**** Source passage ****

Residents of continuing care retirement communities (CCRCs) may take a medical expense deduction for a significant portion of both their entrance fee and monthly fees.  For the entrance fee, this usually results in a large medical expense deduction in the year the fee is paid.  In the first part of the article, we track the history of the CCRC medical expense deduction and examine its tax effects on residents of independent living, assisted living, and nursing care units.

Many CCRCs agree to refund a portion or all of the entrance fee without interest when the resident moves out or dies.  In the second part of the article, we examine two potentially significant tax effects of a guaranteed refund.  First, the refund may be subject to the below-market-rate loan rules and as such may produce imputed interest income for the resident and interest expense for the CCRC.   Second, the refund may reduce the deductible amount of the medical portion of the entrance fee.

Finally, CCRCs are responsible for accurately informing their residents as to the deductible medical portion of the fees.  The computational methods used in practice – the expense category method and the actuarial method – are often inconsistently or illogically applied, resulting in advice that shortchanges the residents and is open to IRS challenge.  In the third part of the article, we critique the two methods and recommend that CCRCs use the expense category method to determine the deductible portion of the monthly fees and the actuarial method for entrance fees.

****

◆ **Problem 1**
Reproduce the CCRC passage word for word, beginning at the words "Many CCRCs agree" and stopping after "the entrance fee.".
◆ **Problem 2**
According to the CCRC passage, which method should CCRCs use to determine the deductible portion of entrance fees?
The material after this passage comes from a separate source.

**** Data segment ****

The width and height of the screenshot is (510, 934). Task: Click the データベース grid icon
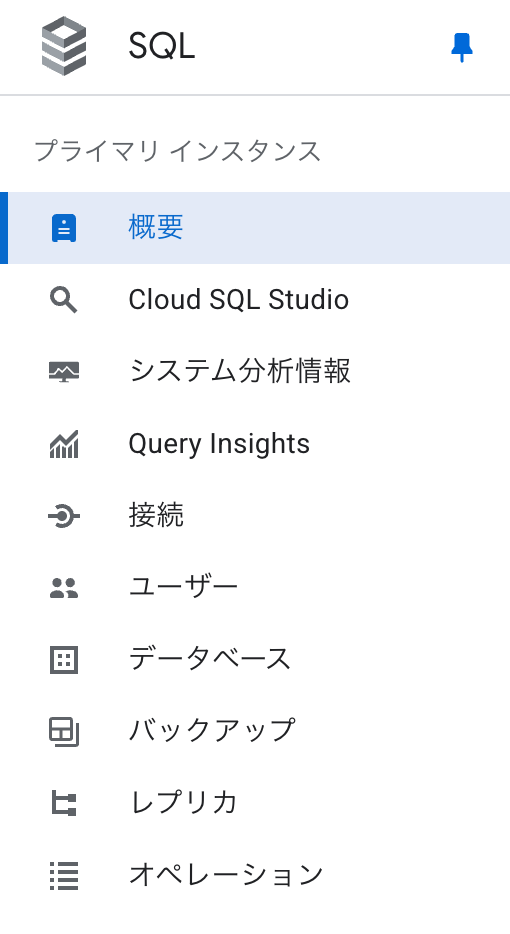click(x=64, y=660)
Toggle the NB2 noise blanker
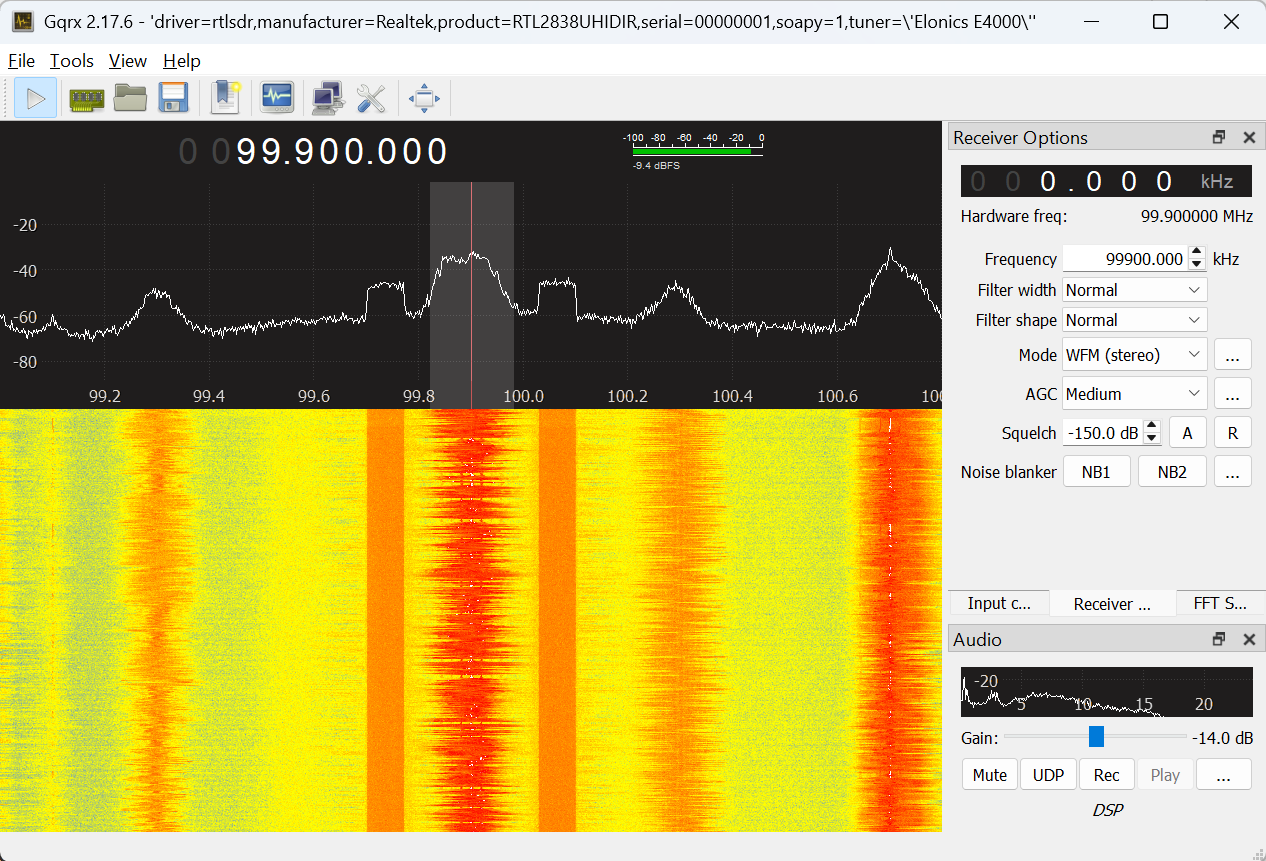The image size is (1266, 861). [1172, 472]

****

◆ **Your response 1**
Many CCRCs agree to refund a portion or all of the entrance fee without interest when the resident moves out or dies.  In the second part of the article, we examine two potentially significant tax effects of a guaranteed refund.  First, the refund may be subject to the below-market-rate loan rules and as such may produce imputed interest income for the resident and interest expense for the CCRC.   Second, the refund may reduce the deductible amount of the medical portion of the entrance fee.

◆ **Your response 2**
The actuarial method.